MYRTLE BEACH — There was a time not that long ago when Grand Strand Realtors were pleading for a lower inventory of foreclosures so sales of traditional homes could pick up.
That’s happened, as remains clear in the April real estate activity report by SiteTech Systems.
But behind the numbers, another potential problem could be lurking: low inventory.
The new low inventory, though, involves the number of traditionally-marketed homes for sale and available lots to put them on. While it’s not a crisis and no one’s saying it’s going to get that way, a tightening of available properties to sell to eager buyers could raise prices which, at some point, could suppress demand.
“The inventory is being pressured in all segments on the south end,” said Lee Hewitt, broker in charge at Garden City Realty.

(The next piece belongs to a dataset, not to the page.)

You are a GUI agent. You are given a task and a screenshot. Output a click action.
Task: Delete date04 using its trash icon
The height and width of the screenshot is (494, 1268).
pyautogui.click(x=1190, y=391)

Hewitt said he believes buyers will accept some price increases, but he’s not sure how much is too much that will cause them to put their money back in the bank.
“It’s going to be interesting how it plays out in the next three, four, five months,” he said.
It’s not just the Murrells Inlet area that is seeing a shrinking inventory, said Todd Woodard, SiteTech’s owner.
Inventories are tight in the Carolina Forest and Forestbrook/Socastee areas as well.
The situation has gotten serious enough, though, that it has prompted one Realtor to send an email seeking potential sellers.
“On average we generate over 300 buyer inquires per week,” Realtor Greg Harrelson wrote. “In the last two weeks, we have had numerous buyer requests for properties that we have already sold forcing the buyers to wait for us to get more inventory. We have many buyers that have already seen the properties listed in the MLS, yet they may want a different floor in a building or they may want a different size home than what is currently listed.”
Woodard said that tightening inventories are being driven by price or geography. He said that across the Grand Strand, inventory of single family homes is up 5.9 percent over the same time in 2012 and tightest for homes priced under $150,000.
Hewitt said he’s been seeing more action for upper-end homes in his area, a fact bolstered by the fact that while the number of transactions at his agency were up about 8 percent in April, there was a 15 percent to 20 percent jump in his revenue.
“Inventory that had been stagnant is now beginning to sell,” Hewitt said.
Other than tightening inventory in some price ranges and areas, SiteTech’s April market report was the same old same old, only better.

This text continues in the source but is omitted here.